| Stored rows |
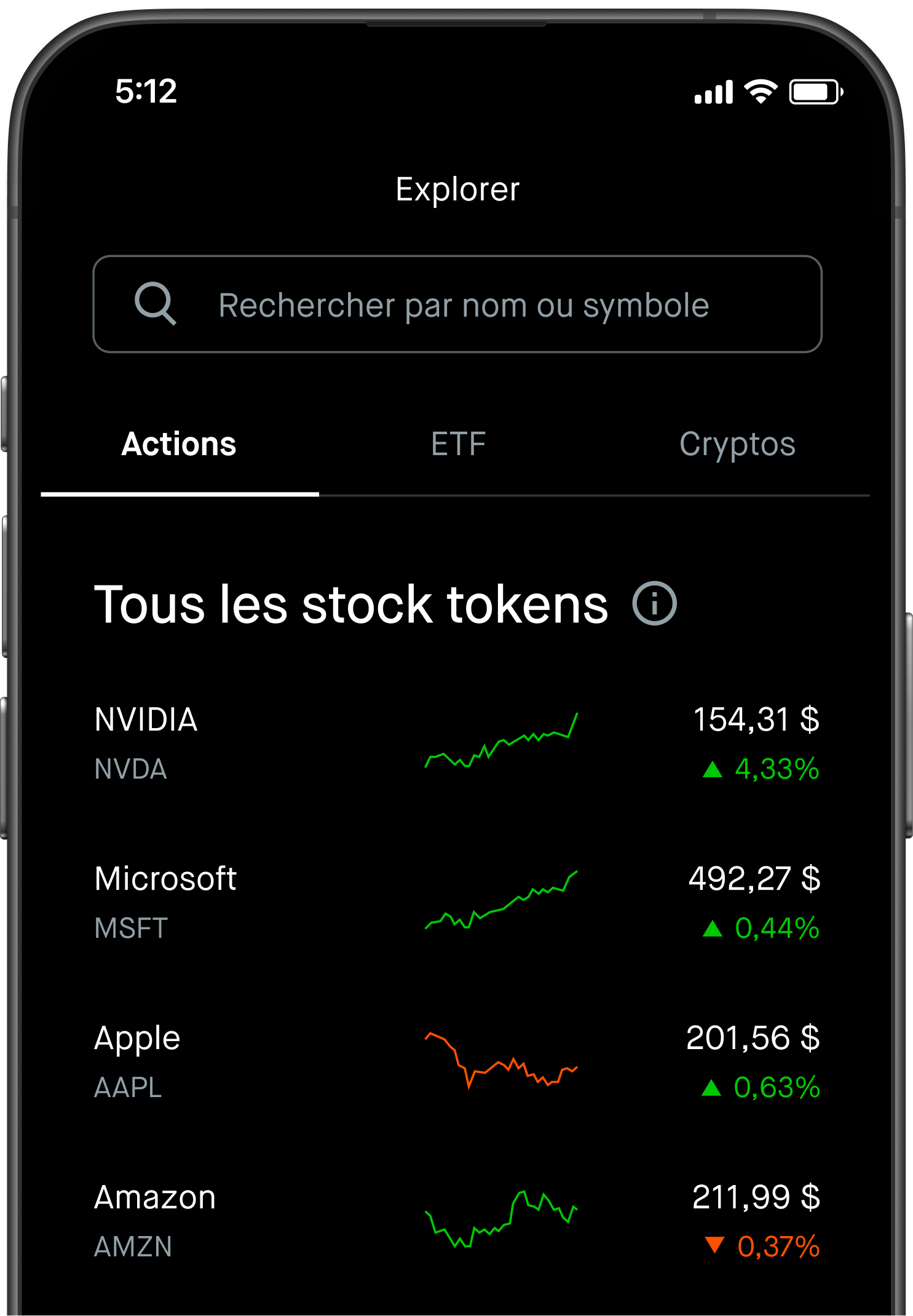Screen dimensions: 913x1316
Task: Tap the Wi-Fi status icon
Action: [x=761, y=92]
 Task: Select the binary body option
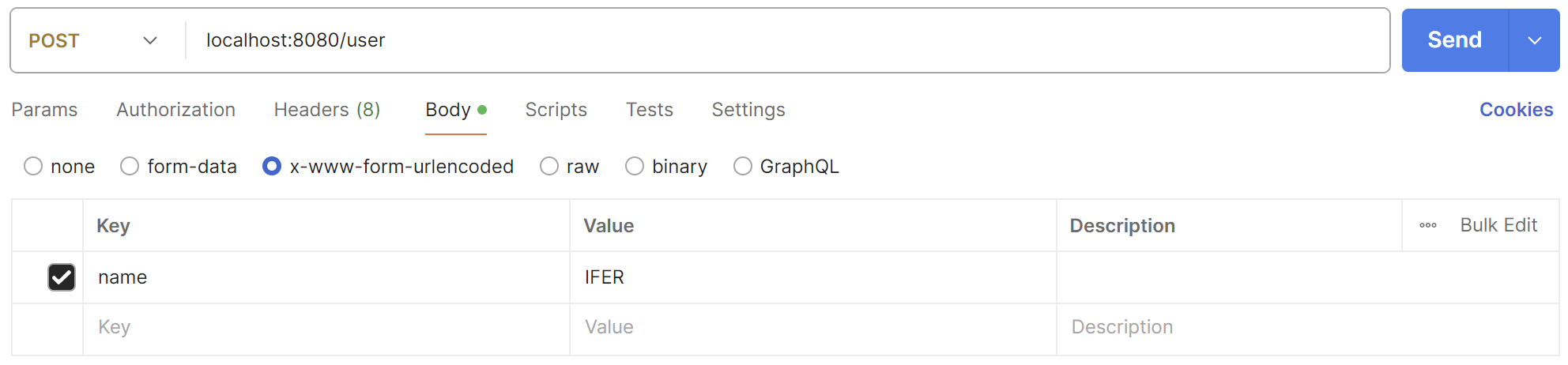pos(635,167)
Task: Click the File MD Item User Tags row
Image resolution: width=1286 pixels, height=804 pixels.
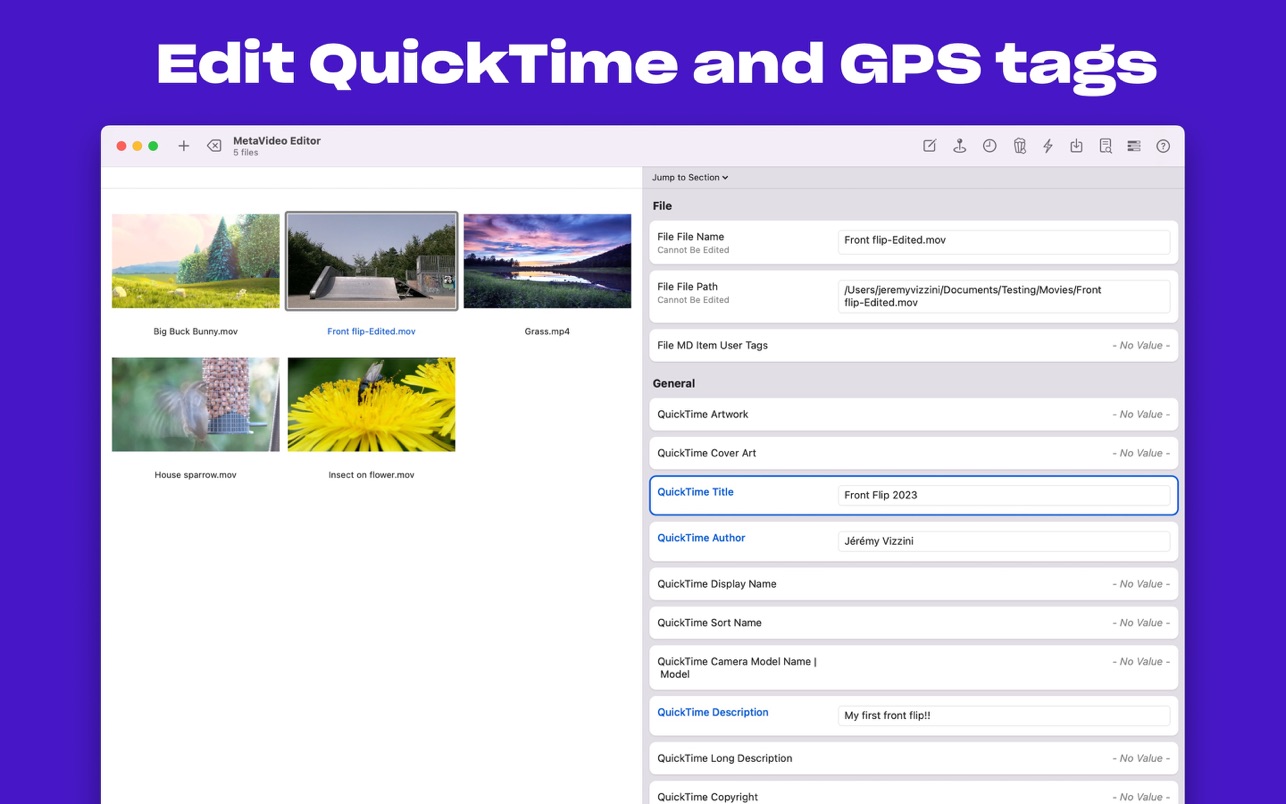Action: pyautogui.click(x=913, y=345)
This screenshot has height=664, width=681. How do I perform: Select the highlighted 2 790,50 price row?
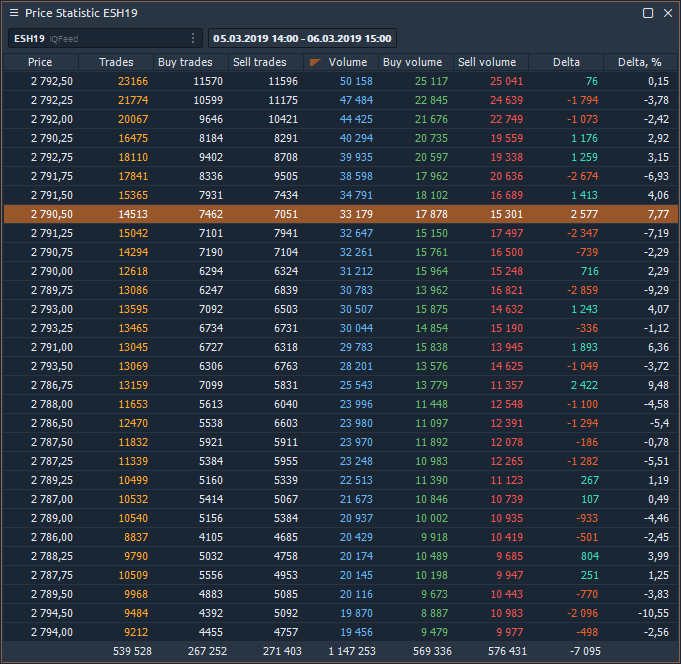(x=340, y=214)
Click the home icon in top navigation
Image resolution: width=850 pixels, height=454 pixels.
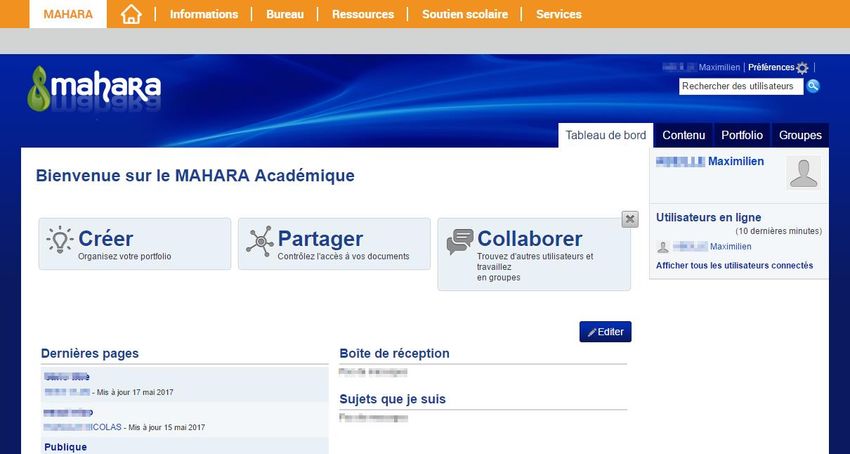pos(131,14)
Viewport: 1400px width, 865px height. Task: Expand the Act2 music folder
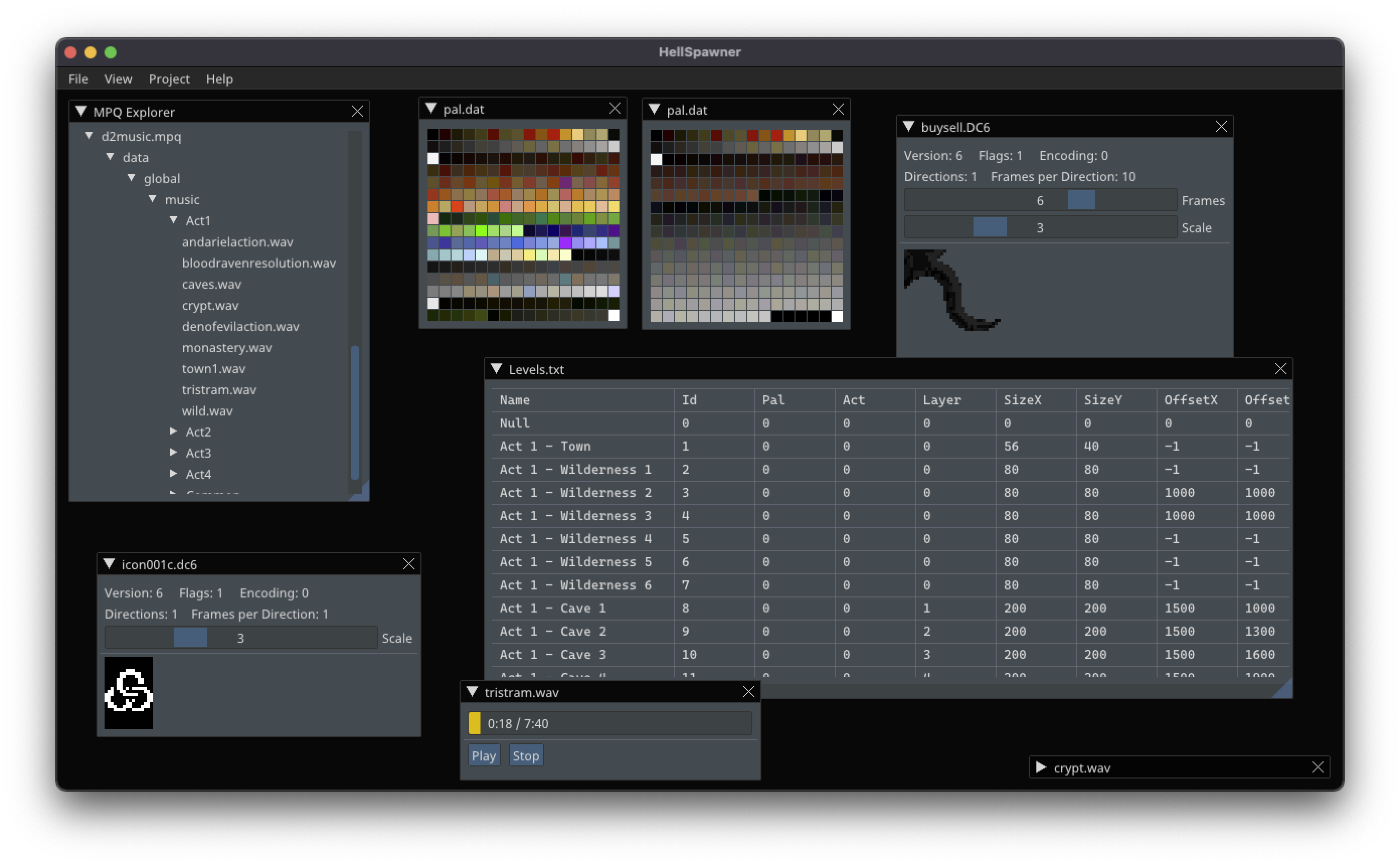(x=173, y=431)
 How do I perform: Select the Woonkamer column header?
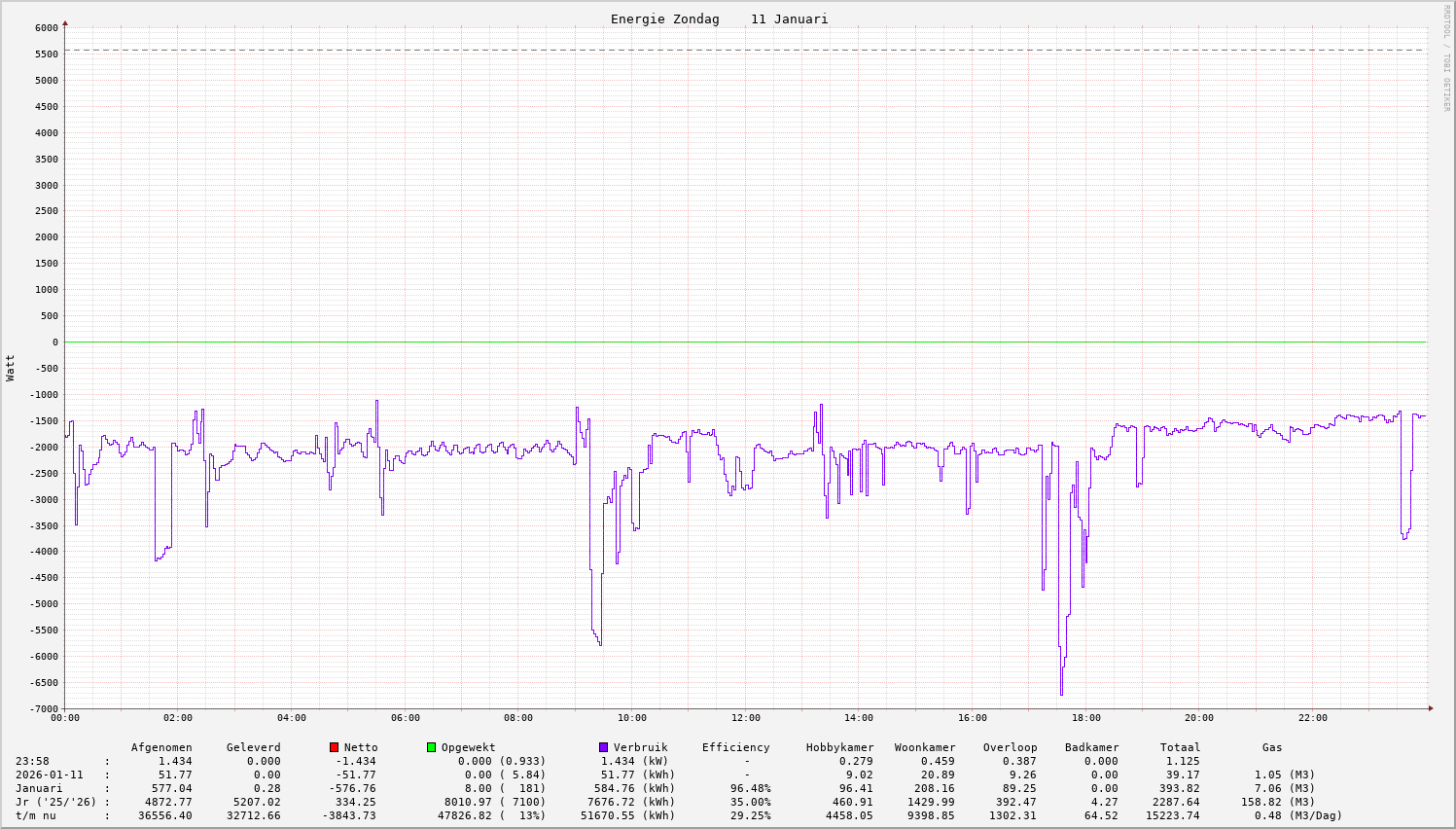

| What to produce |
Could you copy word for word everything from the start of the entries down to the line containing "(x=340, y=214)", both ends included, leaving the pictures out?

| Answer to the task |
Screen dimensions: 913x1316
Task: Tap the Wi-Fi status icon
Action: [x=761, y=92]
 Task: Select the binary body option
pos(635,167)
Task: Click the File MD Item User Tags row
Image resolution: width=1286 pixels, height=804 pixels.
Action: pyautogui.click(x=913, y=345)
This screenshot has height=664, width=681. How do I perform: Select the highlighted 2 790,50 price row?
(x=340, y=214)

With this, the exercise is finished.